Annie Keary Explained

Anna Maria (Annie) Keary (3 March 18253 March 1879) was an English novelist, poet and an innovative children's writer.

Life

Annie Keary was born at the rectory in Bilton, now Bilton-in-Ainsty, Yorkshire, the daughter of a former army chaplain, William Keary from County Galway in Ireland, and his wife, Lucy Plumer, of Bilton Hall. She was educated at home, as she suffered from poor health and slight deafness. In 1843, her father became incumbent of Sculcoates, near Hull, and simultaneously of Nunnington in North Yorkshire, where the family moved. Two years later, her father's declining health called for another move to Clifton near Bristol. Their relationship was close and her father gave her much information about Ireland that she later incorporated into her novels.

Keary went in 1848 to keep house for a widowed brother with three children, in the semi-rural Trent Vale of north Staffordshire. Six happy years ended when her brother remarried. Soon after, she lost two other brothers and her own long engagement was broken off.[1] Annie's sister Eliza (see below) wrote a memoir after Annie's death in Eastbourne in 1879.[2] This was followed in 1883 by a volume of Annie's letters. The memoir tells how Eliza accompanied the frail Annie to Egypt after her bereavements and disappointment in love, then to Cannes for research for her books, where the healthy climate agreed with her and she spent much time in later years.

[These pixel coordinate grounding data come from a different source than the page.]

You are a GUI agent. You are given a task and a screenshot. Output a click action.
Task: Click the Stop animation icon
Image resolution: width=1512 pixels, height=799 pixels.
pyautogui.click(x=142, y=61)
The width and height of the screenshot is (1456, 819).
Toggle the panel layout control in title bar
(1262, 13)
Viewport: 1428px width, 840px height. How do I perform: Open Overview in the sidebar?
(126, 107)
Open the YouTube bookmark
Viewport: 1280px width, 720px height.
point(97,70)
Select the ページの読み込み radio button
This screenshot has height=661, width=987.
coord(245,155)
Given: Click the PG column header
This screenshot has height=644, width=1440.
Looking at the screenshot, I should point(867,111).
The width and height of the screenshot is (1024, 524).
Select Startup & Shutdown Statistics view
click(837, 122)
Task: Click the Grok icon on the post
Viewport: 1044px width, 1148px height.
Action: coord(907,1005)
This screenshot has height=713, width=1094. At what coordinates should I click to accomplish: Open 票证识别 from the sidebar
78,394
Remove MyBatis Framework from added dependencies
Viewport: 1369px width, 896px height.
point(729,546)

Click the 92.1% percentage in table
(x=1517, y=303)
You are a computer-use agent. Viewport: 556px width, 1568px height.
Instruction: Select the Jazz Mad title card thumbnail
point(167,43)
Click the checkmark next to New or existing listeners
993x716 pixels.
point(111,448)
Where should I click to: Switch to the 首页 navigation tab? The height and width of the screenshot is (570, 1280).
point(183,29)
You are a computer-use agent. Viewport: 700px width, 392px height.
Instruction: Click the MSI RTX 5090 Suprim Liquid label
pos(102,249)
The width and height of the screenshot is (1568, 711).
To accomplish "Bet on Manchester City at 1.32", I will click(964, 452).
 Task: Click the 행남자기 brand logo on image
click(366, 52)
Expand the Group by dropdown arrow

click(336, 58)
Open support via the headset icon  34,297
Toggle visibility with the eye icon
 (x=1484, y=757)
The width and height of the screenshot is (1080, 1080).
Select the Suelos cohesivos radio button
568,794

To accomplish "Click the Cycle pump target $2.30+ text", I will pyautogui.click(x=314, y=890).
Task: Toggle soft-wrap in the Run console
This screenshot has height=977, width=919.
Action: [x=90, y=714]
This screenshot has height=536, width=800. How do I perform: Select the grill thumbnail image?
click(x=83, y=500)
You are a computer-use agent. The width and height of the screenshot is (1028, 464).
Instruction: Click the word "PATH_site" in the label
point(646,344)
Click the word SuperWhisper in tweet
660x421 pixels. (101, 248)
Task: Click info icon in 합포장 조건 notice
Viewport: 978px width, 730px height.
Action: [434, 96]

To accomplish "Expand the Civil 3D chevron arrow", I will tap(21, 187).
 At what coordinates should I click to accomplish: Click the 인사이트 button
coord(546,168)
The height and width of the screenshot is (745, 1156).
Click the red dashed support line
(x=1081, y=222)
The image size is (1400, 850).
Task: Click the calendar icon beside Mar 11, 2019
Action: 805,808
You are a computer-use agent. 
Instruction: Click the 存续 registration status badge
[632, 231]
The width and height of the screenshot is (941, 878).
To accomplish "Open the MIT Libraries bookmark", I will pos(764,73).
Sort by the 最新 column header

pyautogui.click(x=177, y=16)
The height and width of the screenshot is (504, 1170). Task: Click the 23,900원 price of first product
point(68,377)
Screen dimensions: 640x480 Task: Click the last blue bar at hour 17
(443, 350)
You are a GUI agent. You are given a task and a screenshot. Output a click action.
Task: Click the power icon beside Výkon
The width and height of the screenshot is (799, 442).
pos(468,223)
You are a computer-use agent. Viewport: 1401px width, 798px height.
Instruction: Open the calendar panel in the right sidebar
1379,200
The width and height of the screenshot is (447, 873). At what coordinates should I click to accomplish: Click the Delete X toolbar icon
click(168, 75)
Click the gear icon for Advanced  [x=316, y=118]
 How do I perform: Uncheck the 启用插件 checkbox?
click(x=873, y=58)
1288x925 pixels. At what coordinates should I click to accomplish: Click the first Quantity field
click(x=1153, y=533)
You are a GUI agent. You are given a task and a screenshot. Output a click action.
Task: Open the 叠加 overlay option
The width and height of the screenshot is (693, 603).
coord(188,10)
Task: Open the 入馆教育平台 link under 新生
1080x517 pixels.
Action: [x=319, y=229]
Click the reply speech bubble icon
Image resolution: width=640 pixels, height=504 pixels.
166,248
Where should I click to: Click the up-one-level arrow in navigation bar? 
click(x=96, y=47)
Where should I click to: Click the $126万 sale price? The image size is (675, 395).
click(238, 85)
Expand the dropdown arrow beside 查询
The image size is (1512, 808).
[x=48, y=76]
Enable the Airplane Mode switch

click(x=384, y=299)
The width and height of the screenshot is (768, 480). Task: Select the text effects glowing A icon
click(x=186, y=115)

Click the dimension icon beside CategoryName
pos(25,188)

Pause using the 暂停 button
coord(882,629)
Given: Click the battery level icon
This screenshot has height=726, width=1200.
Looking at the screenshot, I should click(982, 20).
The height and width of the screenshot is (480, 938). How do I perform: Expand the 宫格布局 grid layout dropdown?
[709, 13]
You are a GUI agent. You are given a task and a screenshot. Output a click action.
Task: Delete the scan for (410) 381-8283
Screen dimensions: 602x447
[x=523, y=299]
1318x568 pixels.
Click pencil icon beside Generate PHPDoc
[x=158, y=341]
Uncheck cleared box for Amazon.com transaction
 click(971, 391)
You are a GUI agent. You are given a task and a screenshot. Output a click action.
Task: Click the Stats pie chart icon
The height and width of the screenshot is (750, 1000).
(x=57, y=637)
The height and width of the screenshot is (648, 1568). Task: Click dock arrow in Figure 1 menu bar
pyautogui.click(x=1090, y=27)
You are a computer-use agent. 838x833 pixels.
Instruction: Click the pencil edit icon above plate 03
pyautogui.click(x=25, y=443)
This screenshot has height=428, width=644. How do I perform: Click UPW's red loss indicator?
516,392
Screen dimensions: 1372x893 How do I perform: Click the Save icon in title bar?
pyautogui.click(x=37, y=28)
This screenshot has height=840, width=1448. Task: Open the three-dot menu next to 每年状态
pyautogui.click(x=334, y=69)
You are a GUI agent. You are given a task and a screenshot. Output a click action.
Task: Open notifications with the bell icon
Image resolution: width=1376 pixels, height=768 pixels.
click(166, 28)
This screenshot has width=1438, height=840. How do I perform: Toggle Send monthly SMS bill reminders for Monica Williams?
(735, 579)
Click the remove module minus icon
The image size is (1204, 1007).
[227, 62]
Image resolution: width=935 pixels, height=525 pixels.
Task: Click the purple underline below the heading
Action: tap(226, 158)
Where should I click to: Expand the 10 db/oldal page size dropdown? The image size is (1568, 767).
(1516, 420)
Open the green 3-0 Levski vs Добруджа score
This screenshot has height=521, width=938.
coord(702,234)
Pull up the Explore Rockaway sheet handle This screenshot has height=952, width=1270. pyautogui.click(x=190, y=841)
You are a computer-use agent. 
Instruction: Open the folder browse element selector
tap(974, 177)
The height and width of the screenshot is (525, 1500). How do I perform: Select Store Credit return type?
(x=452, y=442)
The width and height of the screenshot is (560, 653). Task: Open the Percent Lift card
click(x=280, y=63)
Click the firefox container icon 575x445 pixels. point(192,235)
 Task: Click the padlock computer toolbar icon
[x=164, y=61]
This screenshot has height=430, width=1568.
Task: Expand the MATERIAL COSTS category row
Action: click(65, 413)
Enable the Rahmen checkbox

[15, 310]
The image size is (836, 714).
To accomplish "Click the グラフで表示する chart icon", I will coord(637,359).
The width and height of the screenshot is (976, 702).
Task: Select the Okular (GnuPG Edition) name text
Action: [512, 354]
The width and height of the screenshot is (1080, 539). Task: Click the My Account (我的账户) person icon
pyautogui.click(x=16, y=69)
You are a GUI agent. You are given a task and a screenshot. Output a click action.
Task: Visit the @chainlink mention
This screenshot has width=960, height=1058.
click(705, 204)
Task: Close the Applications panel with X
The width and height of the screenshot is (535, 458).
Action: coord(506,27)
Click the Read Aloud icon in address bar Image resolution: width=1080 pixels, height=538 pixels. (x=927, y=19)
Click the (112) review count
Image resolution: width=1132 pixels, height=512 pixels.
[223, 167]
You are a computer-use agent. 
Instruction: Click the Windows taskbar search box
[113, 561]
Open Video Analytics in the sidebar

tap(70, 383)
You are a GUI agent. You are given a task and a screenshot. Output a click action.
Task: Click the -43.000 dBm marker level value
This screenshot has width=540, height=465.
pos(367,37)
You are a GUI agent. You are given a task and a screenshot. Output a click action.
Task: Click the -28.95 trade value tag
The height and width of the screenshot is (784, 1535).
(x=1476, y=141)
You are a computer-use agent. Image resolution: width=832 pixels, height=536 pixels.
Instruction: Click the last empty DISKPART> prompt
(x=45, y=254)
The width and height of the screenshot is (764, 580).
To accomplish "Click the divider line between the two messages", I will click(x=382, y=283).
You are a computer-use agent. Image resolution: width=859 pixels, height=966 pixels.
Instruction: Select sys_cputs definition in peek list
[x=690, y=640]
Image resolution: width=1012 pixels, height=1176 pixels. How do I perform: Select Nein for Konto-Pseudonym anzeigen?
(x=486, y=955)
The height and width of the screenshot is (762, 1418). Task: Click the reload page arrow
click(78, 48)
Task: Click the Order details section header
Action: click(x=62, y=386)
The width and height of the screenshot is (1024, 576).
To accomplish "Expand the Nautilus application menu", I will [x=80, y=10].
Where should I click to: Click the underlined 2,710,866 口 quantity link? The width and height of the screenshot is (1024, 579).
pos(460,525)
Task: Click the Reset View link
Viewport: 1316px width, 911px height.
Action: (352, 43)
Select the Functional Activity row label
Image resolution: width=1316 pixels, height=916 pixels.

The sisters helped to run a home for unemployed servant girls in Pimlico, London. They were befriended by the novelist Charles Kingsley and his family. More strongly religious after her trip to Egypt, the dominant side of Annie's life became her family ties. She nursed her mother in her last illness in 1869 and later looked after four young cousins, whose parents were in India.

Works

Annie Keary's first children's book appeared in 1856, a year after her father died. Success as a novelist came with Sidney Grey: A Tale of School Life (1857), which drew local colour from the grimy brick kilns on the edge of Trent Vale. The Rival Kings (1858) broke new ground for a children's book in featuring rival children's gangs and their hatred for each other. Her third book, The Heroes of Asgard: Tales from Scandinavian Mythology (1857), was the first of four in collaboration with her sister Eliza. It retells the Norse myths for children. Keary continued to write children's and educational books, for instance a well-regarded survey of Early Egyptian History (1861) and an accessible account of various Biblical nations, The Nations Around (1870).[3]

Annie Keary branched out in 1859 into adult fiction with Through the Shadows (1859), but literary acclaim had to wait until her novel Castle Daly: The Story of an Irish Home Thirty Years Ago (1875), which was reprinted several times up to the end of the 1880s. It covers the Great Famine and the Young Irelanders' Uprising, and was serialized initially in Macmillan's Magazine. A facsimile of the 1886 edition of it appeared in Volume 5 of Irish Women's Writing, 1838–1888.[4] It was said to delineate perceptively "the strong and weak points of Saxon and Celtic character".[5]

Oldbury (1869) is a novel set in the little town where she was raised. Keary's final novel, A Doubting Heart (1879), was completed by a friend, Mrs K. Macquoid. Like her earlier work for adults, it shows signs of being stretched to fill the three volumes required by publishers in those days, although the characterizations and sense of place are strong.[6]

Her original fairy-tales appeared in Little Wanderlin, and other fairy tales (1865), written with her sister Eliza. Another long fairy-tale entitled "Through the Wood" is told in the middle of a late sequel to her best-selling Sidney Grey novel: Sidney Grey: A Year from Home (1876). This differs strongly from the short "Through the Wood" story in Little Wanderlin. Her collaborator Eliza later wrote the fantasy novel The Magic Valley (1877), which also has fairy-tale elements It was issued in abridged form as part of a schools series, in about 1912, along with poetic adaptations of Annie Keary's fairy tales.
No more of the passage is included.